EDGE is standardized by 3GPP as part of the GSM family, and it is an upgrade that provides more than three-fold increase in both the capacity and performance of GSM/GPRS networks. It does this by introducing sophisticated methods of coding and transmitting data, delivering higher bit-rates per radio channel.
EDGE can be used for any packet switched application, such as an Internet connection. EDGE-delivered data services create a broadband internet-like experience for the mobile phone user. High bandwidth data applications such as video services and other multimedia benefit from EGPRS' increased data capacity.
Evolved EDGE continues in Release 7 of the 3GPP standard providing reduced latency and more than doubled performance e.g. to complement High-Speed Packet Access (HSPA). Peak bit-rates of up to 1Mbit/s and typical bit-rates of 400kbit/s can be expected.

Whice one is best? WiMAX or LTE

WiMAX (worldwide interoperability for microwave access) is a fourth-generation (4G) telecommunications technology primarily for fast broadband.
Also a 4G mobile technology, LTE allows a peak download speed of 100 megabits per second (Mbps) on mobile phones, compared with 20Mbps for 3G and 40Mbps for WiMAX.

Biese reckons LTE is the next step for mobile networks like GSM, WCDMA/HSPA and CDMA in the move to future networks and services.

The common belief is that the natural migration path is from 2G to GPRS, from GPRS to 3G, and from 3G to LTE. But IDC Asia/Pacific’s telecom research director Bill Rojas has a differing view. To him, LTE is a totally new set-up.


It has been reported that LTE’s main advantage over WiMAX, in addition to speed, is that it is part of the popular GSM technology and can allow backward compatibility with both 2G and 3G networks.

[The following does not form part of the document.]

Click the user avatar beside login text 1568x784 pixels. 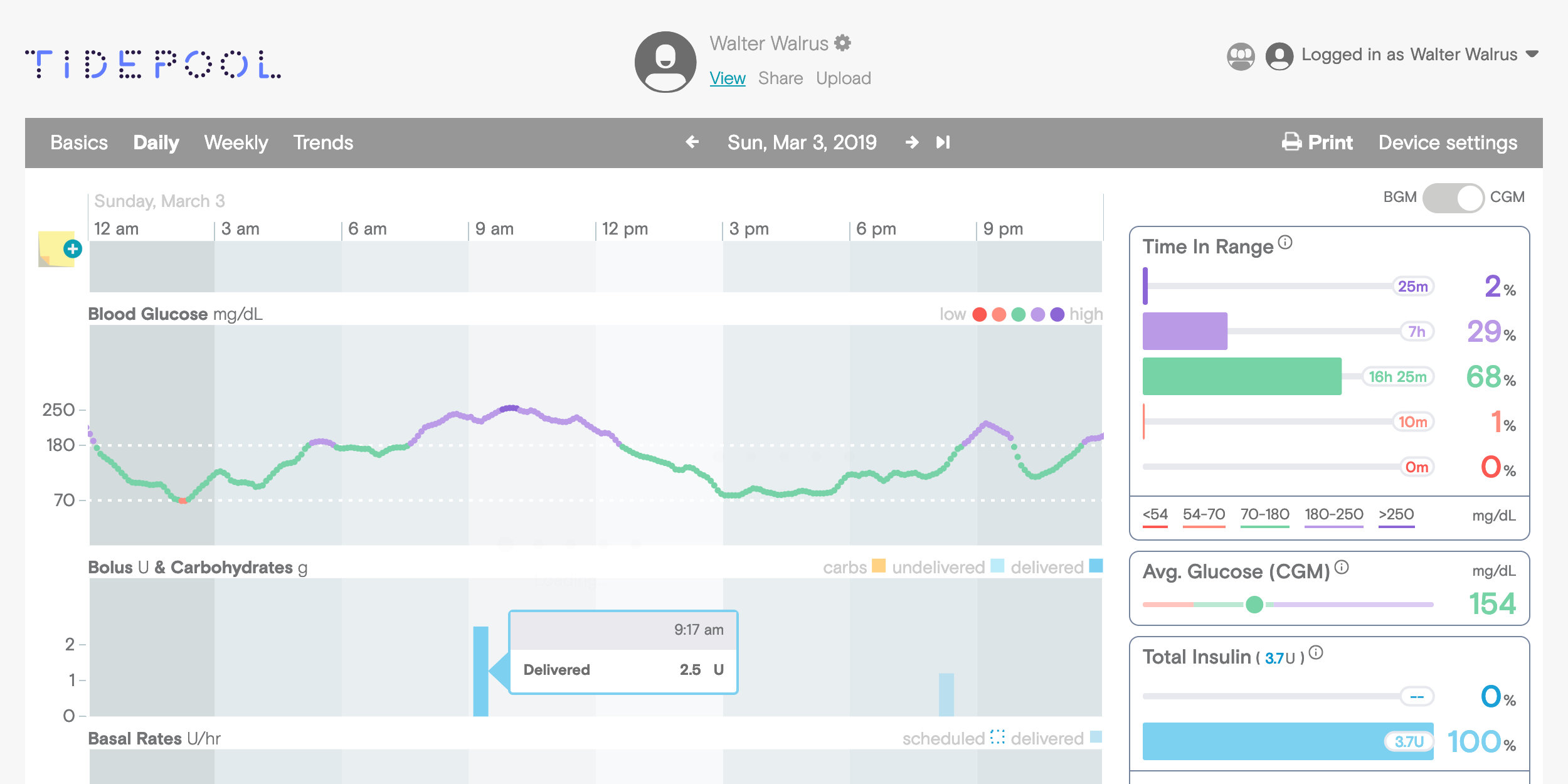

However, LTE is fast catching up with WiMAX even though the WiMAX Forum, an industry organisation, stresses that its platform is at least two years ahead in terms of equipment availability and testing.


The Global Suppliers Association (GSA) says there are more than 59 LTE network commitments in 28 countries. In comparison, according to the WiMAX Forum, there are 559 WiMAX networks worldwide.